In Transactional Analysis, ‘drivers‘ are the behavioural patterns we unconsciously and repeatedly fall back on, particularly in times of stress. They are the elements which drive our behaviour.
As with our script, these patterns are laid down very early in our lives and are shaped by our reactions to the people and events around us. For example, in our early years we may come to the conclusion that ‘I am only okay, if I do things perfectly’.
Then, with reference to strokes (the attention and acknowledgement we seek and need), if we conclude that we are more likely to gain positive strokes when, for example, we do things perfectly, then that is what we strive to do. If that conclusion is reinforced because we actually receive positive strokes for doing things perfectly, then our pattern of behaviour becomes more entrenched.
There are five drivers:
1. Be Perfect
This person can produce high quality work, but can also get lost in detail and waste time in perfecting things unnecessarily. Their high expectations and high standards can cause problems in their work and their relationships.

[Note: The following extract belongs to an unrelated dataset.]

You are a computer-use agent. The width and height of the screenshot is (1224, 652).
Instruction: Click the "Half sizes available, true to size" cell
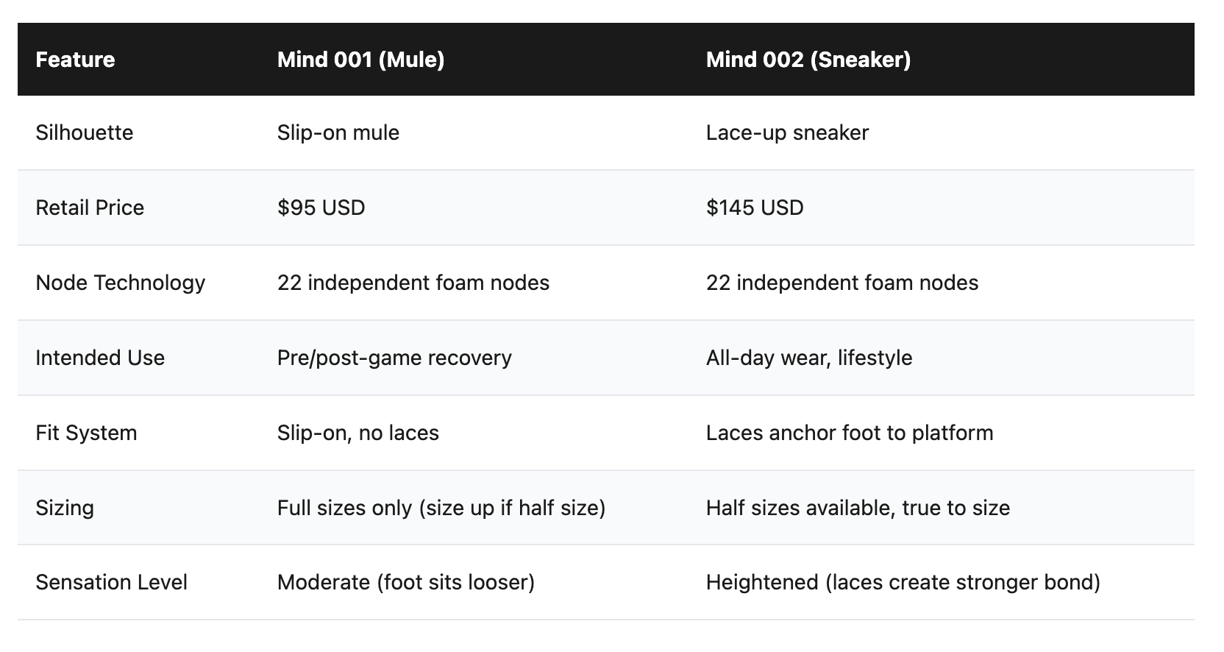[x=858, y=508]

Practise accepting that mistakes occur and take note of the consequences of imperfect work. The world does not end if things are not perfect.
2. Try Hard
This person will take on all jobs and do their best to complete everything, showing great enthusiasm and motivation during the initial stages. The downside is that he or she may take on too much and not be able to complete anything. Their enthusiasm tends to wane before the end of a task and they become more interested in starting something new. They also have a tendency to overcomplicate tasks. When someone says, ‘I’ll try…’, they are setting themselves up for failure as well as providing a ready-made excuse because, when it doesn’t work out, they can always say, ‘Well, I tried.’
Practise seeing tasks through to completion, stop volunteering, and don’t do more than is required of you. ‘Try Hard’ means that the person tries hard but does not actually complete things.
3. Please Others
When given clear instructions on what is expected of them, they can produce excellent results. However, in the absence of clarity they will try to second-guess what other people want. Also, their need for harmony means opportunities for critical feedback and/or healthy confrontation are often avoided.
Practise asking questions instead of guessing what people want. Please yourself more often and know that it’s okay to tell people what you think.
4. Be Strong
These people are very good in a crisis when emotions have to be ‘ignored’, but they often find it difficult to ask for help or support as they see this as a weakness. Others may perceive them as difficult to get to know, and their lack of emotional response may make it hard for others to connect with them.
Practise asking for help, and make time in your schedule for yourself.
5. Hurry Up
This individual does things quickly, which is great when it is required, but can lead to mistakes which end up costing more time and energy to rectify. They are able to achieve a great deal in a short space of time and have an ability to think fast. They often seem impatient and in a rush, which can prevent them from connecting effectively with people.
Practise listening carefully to others and allow them to finish. Plan your work, and relax more.
Generally, we all have aspects of each of the five drivers, but normally display two or three main ones. Mine are 1, 3 and 5. When we identify our drivers we learn more about who we are. When we do the same with other people we gain insight into our environment:
- How am I likely to react?
- How is the other person likely to react?
- Whose help can I enlist to do a perfect job or to do a job quickly?
- Who will shine when given the chance to serve others?
- Who do I need to keep my eye on with their workload?
- Who can I turn to in a crisis?
All these questions, and many more, can be answered when we become aware of our drivers and those of others. It leads to more effective and more harmonious teamwork, as well as providing the foundations for personal growth.
With these and other tools, we can understand our behaviour. Understand who we are. Do this and we automatically create the possibility for growth. And when done with the support and awareness of others it becomes powerfully effective.